*** INPUT DATA Section Begins ***

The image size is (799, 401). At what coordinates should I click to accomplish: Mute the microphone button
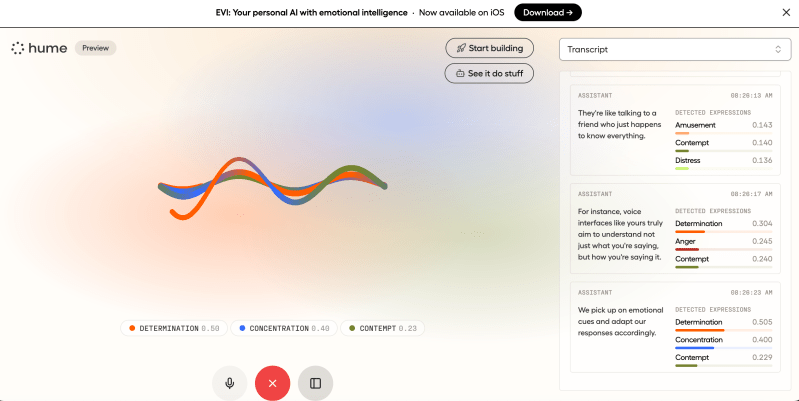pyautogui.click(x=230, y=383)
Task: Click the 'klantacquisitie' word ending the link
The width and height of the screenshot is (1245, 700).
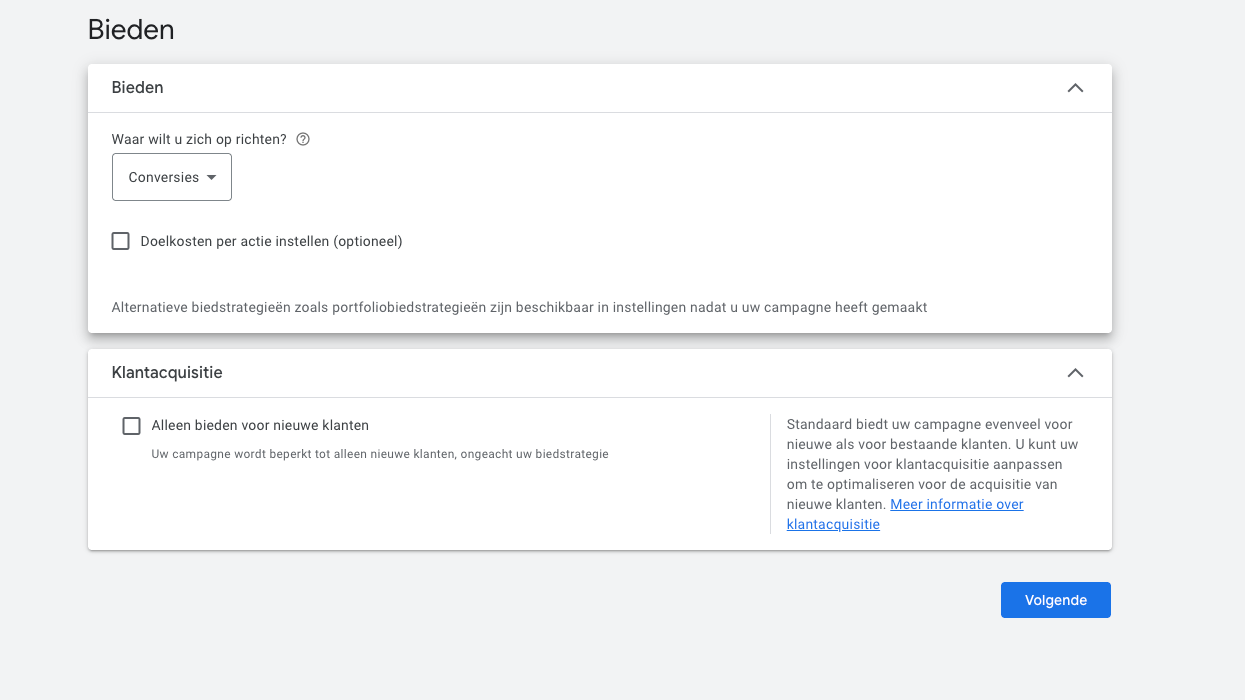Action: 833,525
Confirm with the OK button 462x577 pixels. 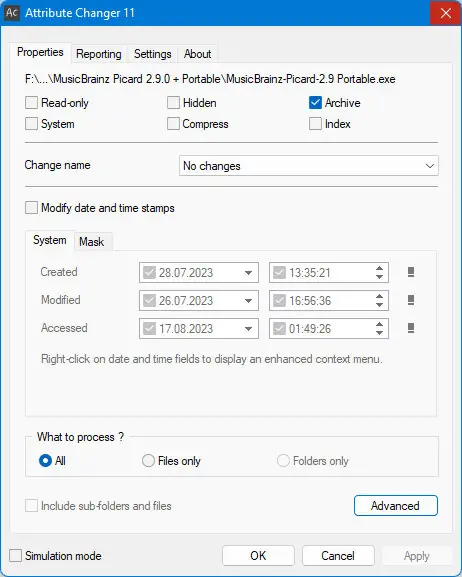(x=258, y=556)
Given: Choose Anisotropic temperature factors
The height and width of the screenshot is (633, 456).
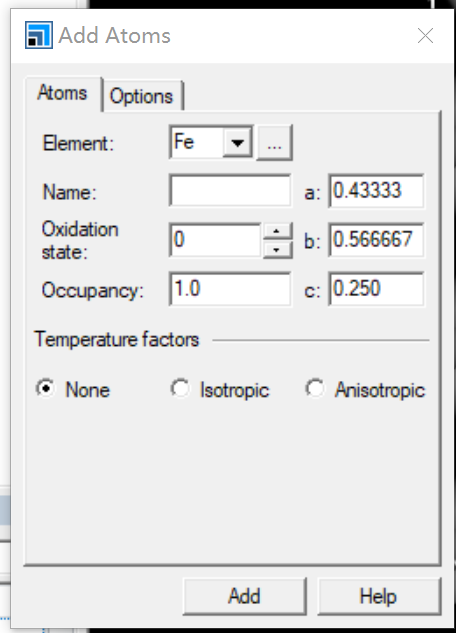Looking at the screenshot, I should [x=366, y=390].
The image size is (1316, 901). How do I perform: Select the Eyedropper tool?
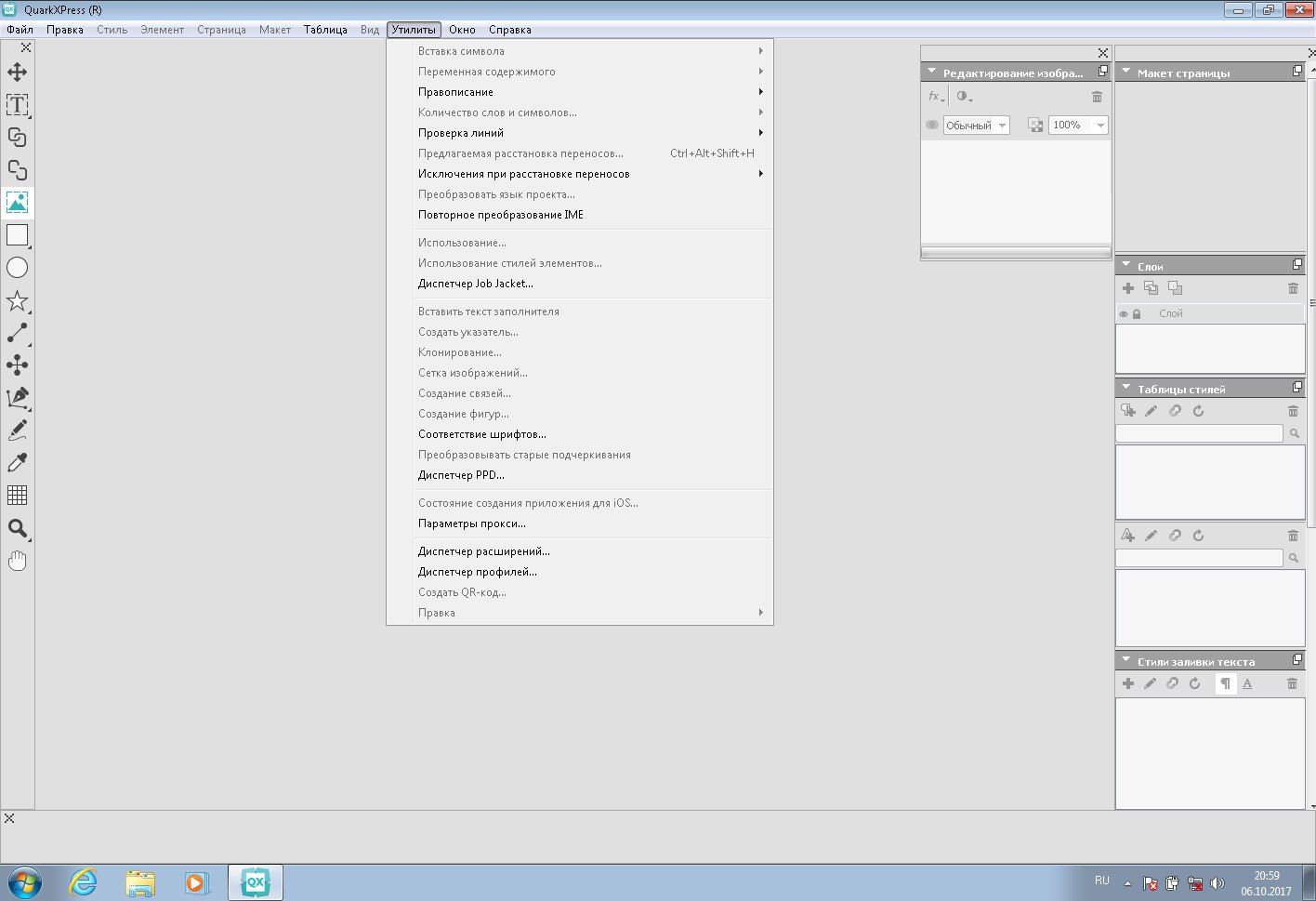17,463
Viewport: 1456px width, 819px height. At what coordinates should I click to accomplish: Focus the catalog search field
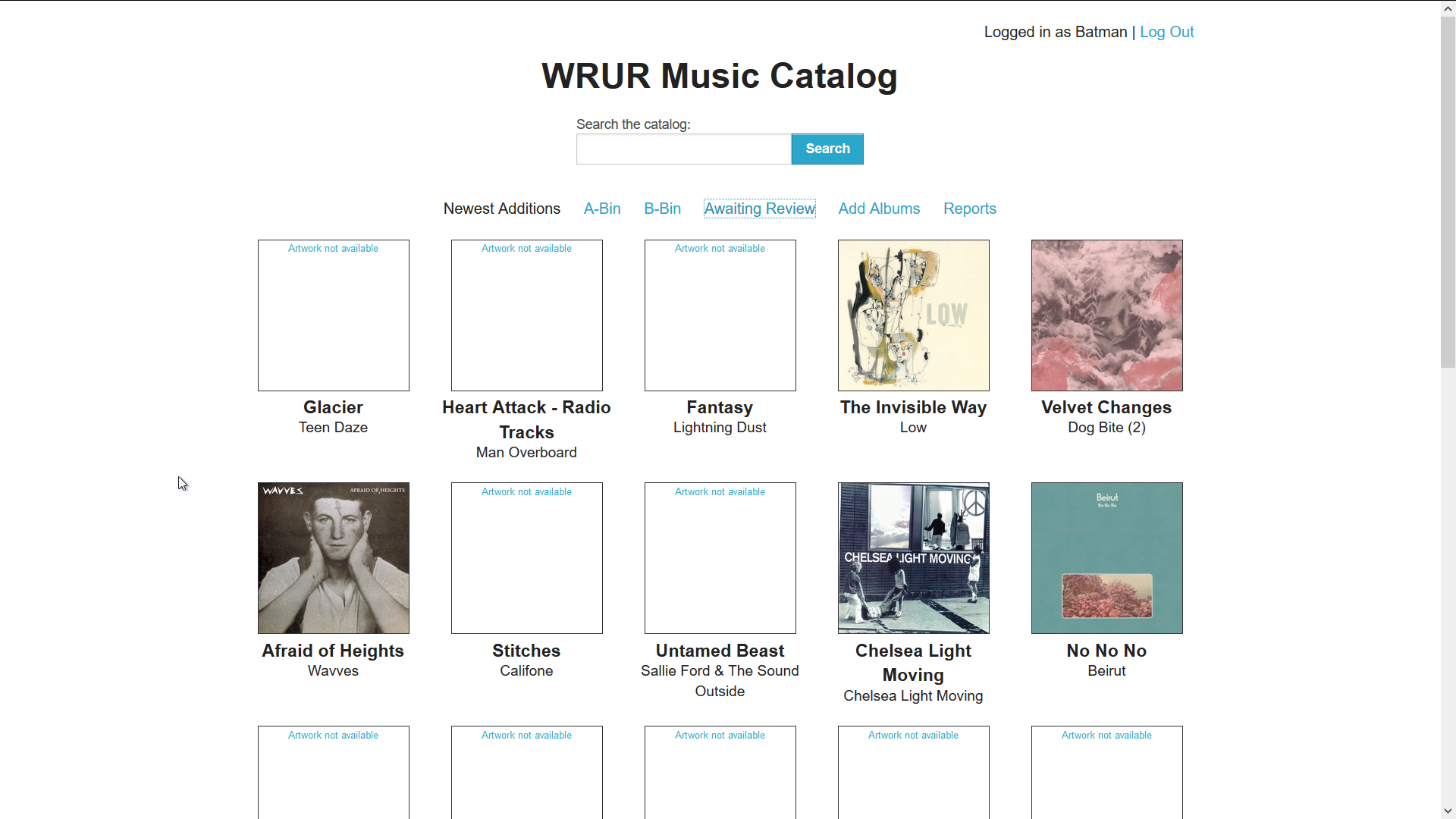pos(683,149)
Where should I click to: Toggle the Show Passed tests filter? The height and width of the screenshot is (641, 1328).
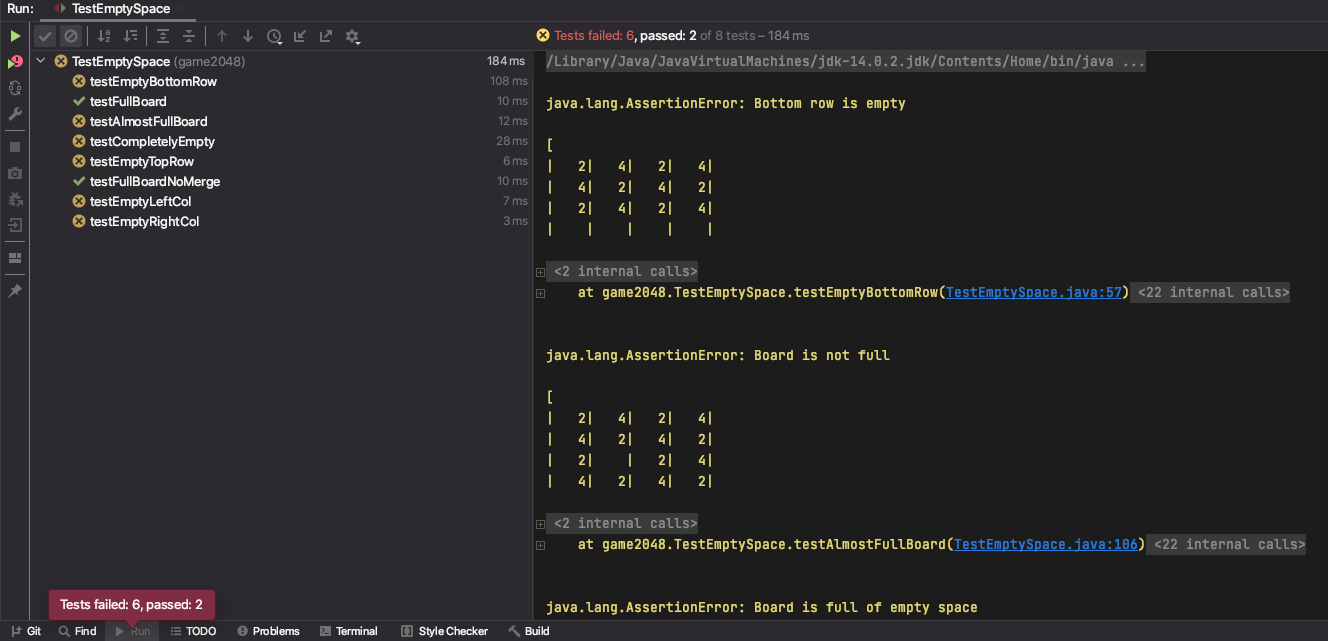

*** INPUT DATA Section Ends ***

- **PROBLEM TO SOLVE**:
What you write must match, line for line, the lines from the one with "Viewport: 1456px width, 819px" through the last line of the data above, minus the pictures.

- **RESULT OF THIS TASK**:
Viewport: 1456px width, 819px height. At what coordinates should I click to accomplish: Focus the catalog search field
pos(683,149)
Where should I click to: Toggle the Show Passed tests filter? The height and width of the screenshot is (641, 1328).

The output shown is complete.